Copy out all of the data below word for word.

(STORED DATA):
--- start ---

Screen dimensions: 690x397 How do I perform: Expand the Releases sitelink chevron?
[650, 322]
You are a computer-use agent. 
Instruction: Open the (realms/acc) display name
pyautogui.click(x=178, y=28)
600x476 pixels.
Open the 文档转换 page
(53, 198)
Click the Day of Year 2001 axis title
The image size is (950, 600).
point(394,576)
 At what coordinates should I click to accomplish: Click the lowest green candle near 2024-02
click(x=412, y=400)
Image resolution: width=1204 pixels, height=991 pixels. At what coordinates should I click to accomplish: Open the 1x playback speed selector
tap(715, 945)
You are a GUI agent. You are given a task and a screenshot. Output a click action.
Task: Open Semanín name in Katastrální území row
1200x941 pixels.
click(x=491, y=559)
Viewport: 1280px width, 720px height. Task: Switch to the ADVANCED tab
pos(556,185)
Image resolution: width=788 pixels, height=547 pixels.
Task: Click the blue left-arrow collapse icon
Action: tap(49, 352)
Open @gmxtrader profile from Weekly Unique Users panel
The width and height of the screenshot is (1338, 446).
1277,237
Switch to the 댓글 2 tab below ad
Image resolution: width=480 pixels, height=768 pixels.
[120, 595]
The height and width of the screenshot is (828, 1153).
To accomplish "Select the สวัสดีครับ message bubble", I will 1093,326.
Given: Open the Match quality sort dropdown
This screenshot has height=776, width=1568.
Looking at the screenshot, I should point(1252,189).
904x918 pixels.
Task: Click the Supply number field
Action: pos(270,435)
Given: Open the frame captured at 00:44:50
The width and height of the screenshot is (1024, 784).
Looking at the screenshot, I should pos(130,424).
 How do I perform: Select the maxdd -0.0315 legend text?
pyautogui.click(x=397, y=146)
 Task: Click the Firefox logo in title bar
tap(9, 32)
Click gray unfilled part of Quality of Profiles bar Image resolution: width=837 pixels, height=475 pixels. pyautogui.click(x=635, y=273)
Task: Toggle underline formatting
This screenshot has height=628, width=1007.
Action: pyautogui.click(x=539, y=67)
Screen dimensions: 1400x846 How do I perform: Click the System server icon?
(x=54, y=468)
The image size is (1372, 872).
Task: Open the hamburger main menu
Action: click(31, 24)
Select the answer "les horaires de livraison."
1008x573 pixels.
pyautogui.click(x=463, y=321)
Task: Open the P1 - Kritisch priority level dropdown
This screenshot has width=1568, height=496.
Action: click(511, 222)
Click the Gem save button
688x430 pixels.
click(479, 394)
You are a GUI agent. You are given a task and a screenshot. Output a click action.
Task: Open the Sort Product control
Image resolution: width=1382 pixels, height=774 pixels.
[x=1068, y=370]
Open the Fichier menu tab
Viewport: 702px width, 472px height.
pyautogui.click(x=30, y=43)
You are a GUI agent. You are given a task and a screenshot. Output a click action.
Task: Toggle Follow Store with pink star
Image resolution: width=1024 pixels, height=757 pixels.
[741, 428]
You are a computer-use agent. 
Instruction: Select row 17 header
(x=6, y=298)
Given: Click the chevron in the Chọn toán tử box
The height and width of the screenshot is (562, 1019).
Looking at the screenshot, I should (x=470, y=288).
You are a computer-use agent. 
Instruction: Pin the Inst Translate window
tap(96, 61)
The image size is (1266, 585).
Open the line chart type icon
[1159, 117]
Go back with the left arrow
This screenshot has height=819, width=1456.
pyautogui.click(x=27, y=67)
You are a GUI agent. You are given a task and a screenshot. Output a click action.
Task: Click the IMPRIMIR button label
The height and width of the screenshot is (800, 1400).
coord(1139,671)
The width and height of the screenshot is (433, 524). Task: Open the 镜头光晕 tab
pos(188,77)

--- end ---

(REPLY):
Screen dimensions: 690x397 How do I perform: Expand the Releases sitelink chevron?
[650, 322]
You are a computer-use agent. 
Instruction: Open the (realms/acc) display name
pyautogui.click(x=178, y=28)
600x476 pixels.
Open the 文档转换 page
(53, 198)
Click the Day of Year 2001 axis title
The image size is (950, 600).
point(394,576)
 At what coordinates should I click to accomplish: Click the lowest green candle near 2024-02
click(x=412, y=400)
Image resolution: width=1204 pixels, height=991 pixels. At what coordinates should I click to accomplish: Open the 1x playback speed selector
tap(715, 945)
You are a GUI agent. You are given a task and a screenshot. Output a click action.
Task: Open Semanín name in Katastrální území row
1200x941 pixels.
click(x=491, y=559)
Viewport: 1280px width, 720px height. Task: Switch to the ADVANCED tab
pos(556,185)
Image resolution: width=788 pixels, height=547 pixels.
Task: Click the blue left-arrow collapse icon
Action: tap(49, 352)
Open @gmxtrader profile from Weekly Unique Users panel
The width and height of the screenshot is (1338, 446).
1277,237
Switch to the 댓글 2 tab below ad
Image resolution: width=480 pixels, height=768 pixels.
[120, 595]
The height and width of the screenshot is (828, 1153).
To accomplish "Select the สวัสดีครับ message bubble", I will 1093,326.
Given: Open the Match quality sort dropdown
This screenshot has height=776, width=1568.
Looking at the screenshot, I should point(1252,189).
904x918 pixels.
Task: Click the Supply number field
Action: pos(270,435)
Given: Open the frame captured at 00:44:50
The width and height of the screenshot is (1024, 784).
Looking at the screenshot, I should pos(130,424).
 How do I perform: Select the maxdd -0.0315 legend text?
pyautogui.click(x=397, y=146)
 Task: Click the Firefox logo in title bar
tap(9, 32)
Click gray unfilled part of Quality of Profiles bar Image resolution: width=837 pixels, height=475 pixels. pyautogui.click(x=635, y=273)
Task: Toggle underline formatting
This screenshot has height=628, width=1007.
Action: pyautogui.click(x=539, y=67)
Screen dimensions: 1400x846 How do I perform: Click the System server icon?
(x=54, y=468)
The image size is (1372, 872).
Task: Open the hamburger main menu
Action: click(31, 24)
Select the answer "les horaires de livraison."
1008x573 pixels.
pyautogui.click(x=463, y=321)
Task: Open the P1 - Kritisch priority level dropdown
This screenshot has width=1568, height=496.
Action: click(511, 222)
Click the Gem save button
688x430 pixels.
click(479, 394)
You are a GUI agent. You are given a task and a screenshot. Output a click action.
Task: Open the Sort Product control
Image resolution: width=1382 pixels, height=774 pixels.
[x=1068, y=370]
Open the Fichier menu tab
Viewport: 702px width, 472px height.
pyautogui.click(x=30, y=43)
You are a GUI agent. You are given a task and a screenshot. Output a click action.
Task: Toggle Follow Store with pink star
Image resolution: width=1024 pixels, height=757 pixels.
[741, 428]
You are a computer-use agent. 
Instruction: Select row 17 header
(x=6, y=298)
Given: Click the chevron in the Chọn toán tử box
The height and width of the screenshot is (562, 1019).
Looking at the screenshot, I should (x=470, y=288).
You are a computer-use agent. 
Instruction: Pin the Inst Translate window
tap(96, 61)
The image size is (1266, 585).
Open the line chart type icon
[1159, 117]
Go back with the left arrow
This screenshot has height=819, width=1456.
pyautogui.click(x=27, y=67)
You are a GUI agent. You are given a task and a screenshot. Output a click action.
Task: Click the IMPRIMIR button label
The height and width of the screenshot is (800, 1400).
coord(1139,671)
The width and height of the screenshot is (433, 524). Task: Open the 镜头光晕 tab
pos(188,77)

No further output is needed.